Sanlam legal advisor, David Thomson, explains that a ‘business Will’ should not be confused with the individual’s Will executed in terms of the Wills Act! Instead, the concept of a “business Will” refers to a succession plan. A buy-and-sell agreement is sometimes referred to as a business Will as it expresses the wishes of the business owner as to who will take over his or her share in the business and at what price.

“Many business owners appreciate the importance of having a succession plan or business Will. However, we often find some Wills difficult to implement, because they just don't have enough details about how to deal with certain issues. Or there is just not enough cash in an estate to fully implement the last will and testament – even if the business owner had millions of rands worth of assets,” he explains.

Thomson cautions business owners who are either sole proprietors, or in a partnership, to pay particular attention to the liquidity of their assets, as this will determine the extent to which any inheritance will be possible.

He says that, at the death of a sole proprietor, a business ceases to exist. The executors of the estate cannot keep the business running as if nothing has changed. Therefore, unless the last will and testament makes provision for someone to take over the business while the estate is being wound up, or there is a buy-and-sell agreement in place with a third party, the business will be forced to shut its doors. A partnership, on the other hand, is automatically terminated, even if the other partner plans to continue with the business. The deceased partner’s estate needs to be wound up and the executors may not be able to transfer the business assets to the other partner if there is not enough cash in the business, or there is no buy-and-sell agreement in place.

The employees are then displaced and the business is obliged to offer them retrenchment packages, settle leave pay and vested bonuses. Because employees’ and creditors’ claims get preferential treatment, the business owner’s heirs will only receive what is left after all such claims have been paid.

Thomson explains that, apart from these claims, outstanding SARS payments (including VAT), UIF payments and retirement fund contributions collected from staff are also settled first and all this may erode the cash which the business owner left behind.

“There is also a problem of lease agreements, hire purchase contracts and timeshares. These still need to be paid until the contracts expire. While in the case of lease agreements, the landlord must endeavour to limit the losses and find a new tenant, this may take months. Until then, rent will be claimed against the estate as provided in the lease.”

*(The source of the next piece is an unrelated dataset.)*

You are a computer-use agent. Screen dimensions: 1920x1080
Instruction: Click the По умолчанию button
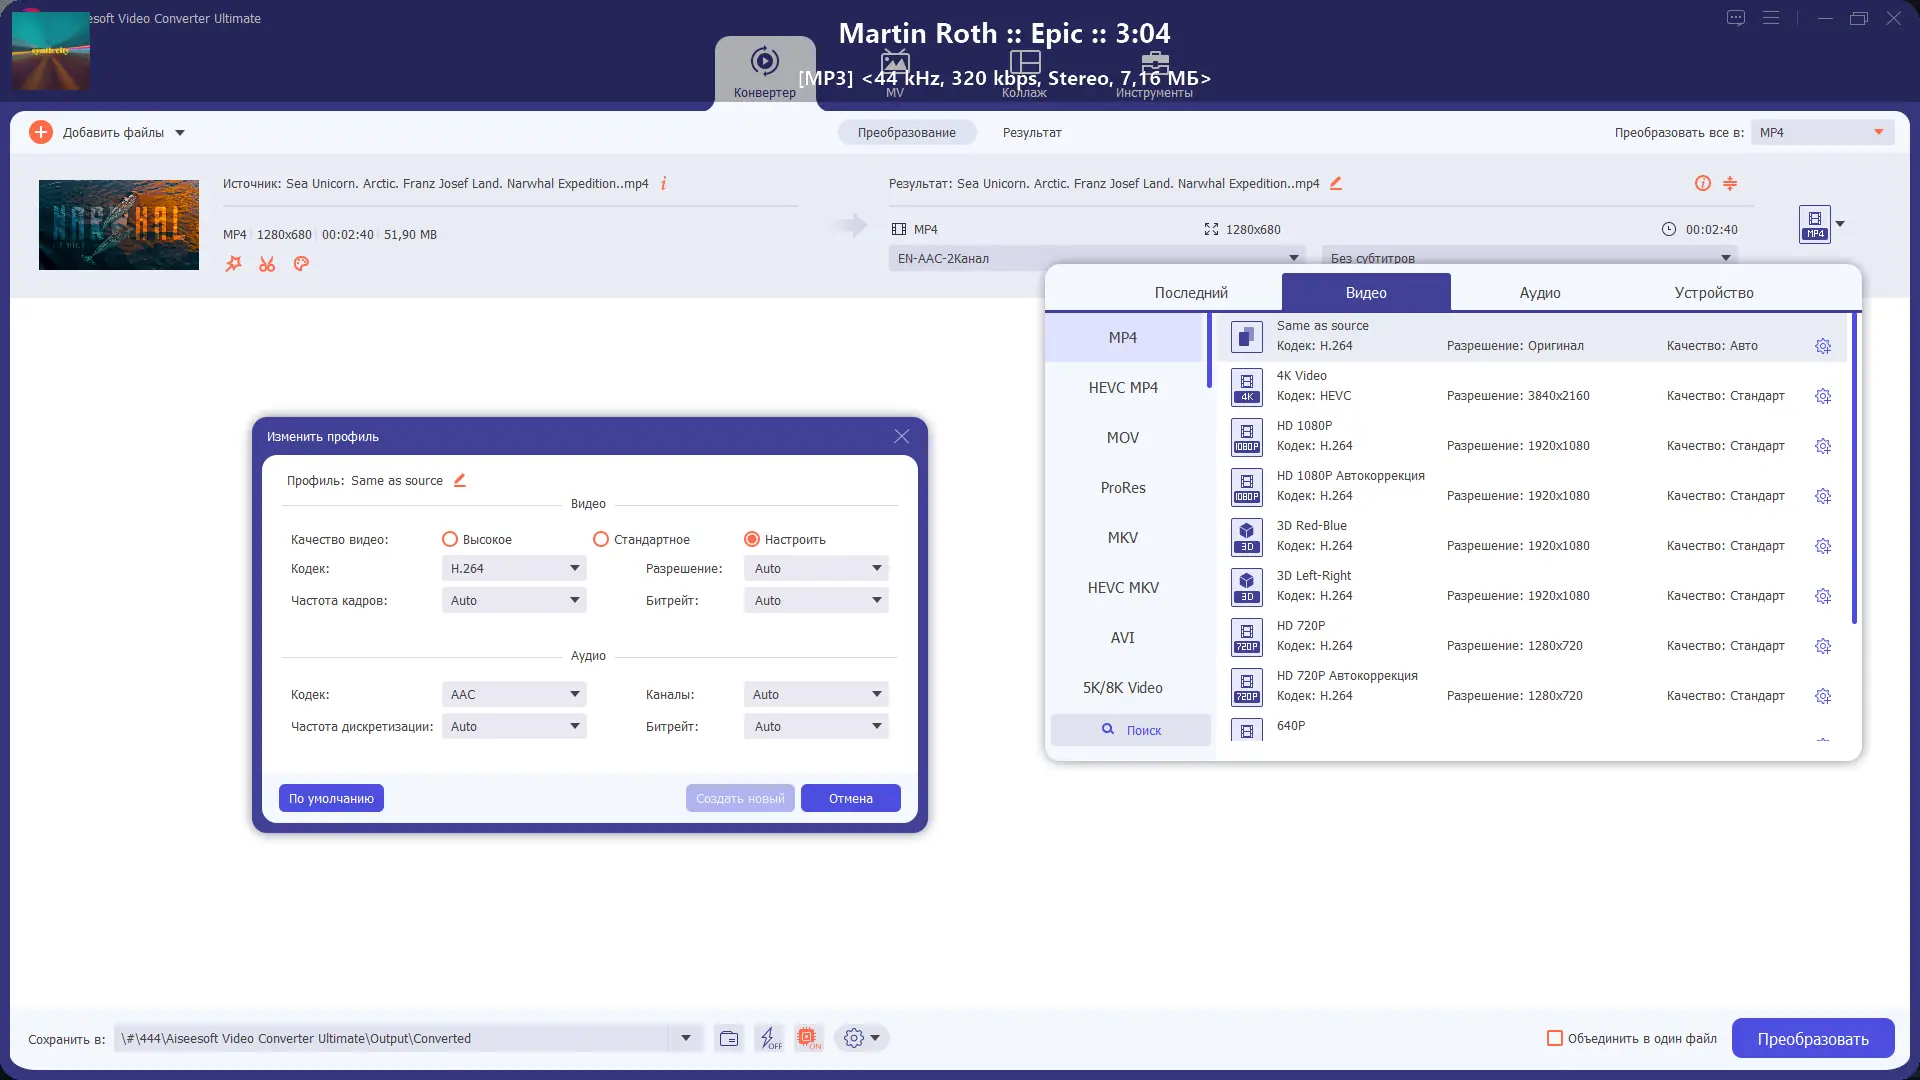(331, 798)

Thomson explains that, while a business owner may have multi-million rands worth of assets when he dies, it doesn’t mean much if the value cannot easily be converted to cash. The lack of liquidity means executors of the estate may have to sell items at a giveaway price, or delay the process of winding up of the estate if the heirs do not want to sell some assets. “Unfortunately the best price you can charge when winding up a cash-strapped estate is what a cash-paying buyer is willing to pay. When heirs don’t accept that price and the estate cannot be wound up in reasonable time, interest-bearing debts like SARS payments accumulate and they eventually claim a greater share of the deceased estate when the process is finalised.”

To circumvent the problems created by cash shortfalls and delays in the winding up of their estates, business owners are encouraged to have some personal investments outside of the business. In this context, Thomson says a retirement annuity (RA) is a very sensible option, since its proceeds are protected from creditors. If you are a sole proprietor and need to spread your personal investments beyond the RA, he explains that you may need to consider setting up a trust given that, in the eyes of the law, a sole proprietor and his business are one entity. A business owner can then donate up to R100 000 per year to the trust. Anything above R100 000 p.a. will attract donations tax of 20%.

A method of dealing with potential cash challenges is to take out a life policy specifically to cover business debts, says Thomson. The business owner can specify in his Will that the policy must be payable to his estate and he may even stipulate which debts are to be covered by that policy. Some estate planning companies, like Sanlam Trust, will discount the executor’s fee substantially if a business owner has made such an arrangement.

“This can truly make a difference between winding up the estate in 4 months, or 4 years,” says Thomson.

He concludes that business owners need to enlist the help of both financial and legal advisers when drawing up a Will in order to ensure that all potential problems are addressed.